Last week in Time magazine they ran an article called “The Happiness Effect” about how happiness might be catching. Personally, I think this is certainly true if you are talking about smiling — when a person smiles, it’s often easy to smile back and instantly feel a little better. I think of it as spreading like a yawn, when someone yawns and you soon yawn too, wthout really realizing why. Are we just imitating each other? Not consciously, but we do.
So perhaps it’s not really “happiness” spreading but just smiling and a moment of feeling like smiling — a sort of faux happiness. The same is true of looking at photos of people smiling, and watching a sitcom or comedy. You laugh, you feel happy and you are cheered up — but that’s not really lasting happiness as I would define it. But maybe it doesn’t matter. Do external factors of life affect our mood? Sure they do. But, if “catching happiness” virally is all it took to be happy, you could sit world leaders down in a room and show them a few funny movies, and all our problems would be solved! It strikes me that world leaders who start wars, for instance, are very very unhappy people. They would never admit that to you, but they must be.

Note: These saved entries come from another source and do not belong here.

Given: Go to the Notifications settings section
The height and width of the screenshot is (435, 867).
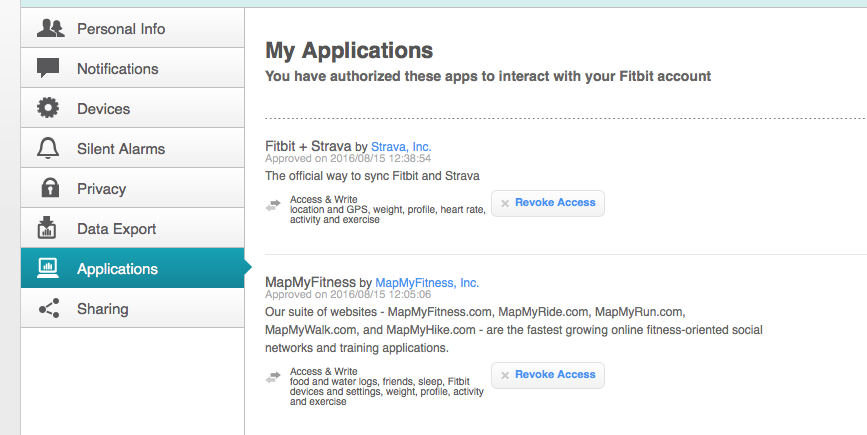Looking at the screenshot, I should (117, 69).
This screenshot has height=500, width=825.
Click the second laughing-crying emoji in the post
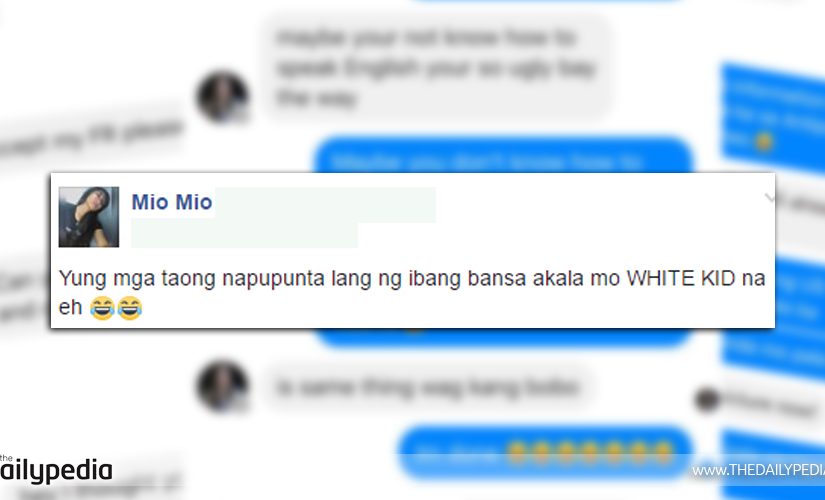tap(129, 308)
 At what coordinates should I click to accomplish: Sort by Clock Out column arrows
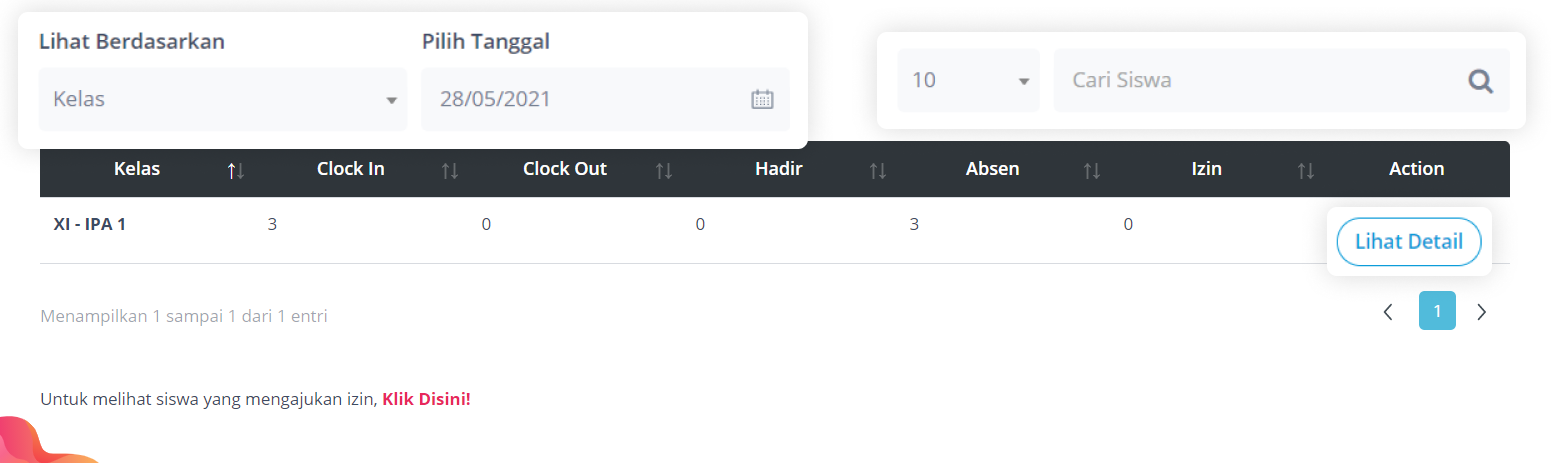click(664, 171)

Now, public health officials are studying happiness. Happier people tend to be healthier people, and often, if your friends and family members are happy, you are too. We are social animals, and we are plugged in to a large social consciousness that “transcends” our individual happiness. This makes me wonder, can a country be happy, in general? Can it also be depressed, collectively? That would explain the dark cloud we all felt this last 8 years. But going even further, scientists wonder if happiness is like a collection of microbes, like the common cold, that you can “catch” from other people. The article in Time cites a study that was published in the British Medial Journal. The emotional states of about 5,000 people were studied, as well as the social ties they shared, including their online ties. Because of these social ties and connections, the scientists doing the study were able to discover something very interesting. If a subject’s friend was happy, that subject was 15% more likely to be happy too. If that subject’s friend was unhappy, the subject was 10% more likely to be so.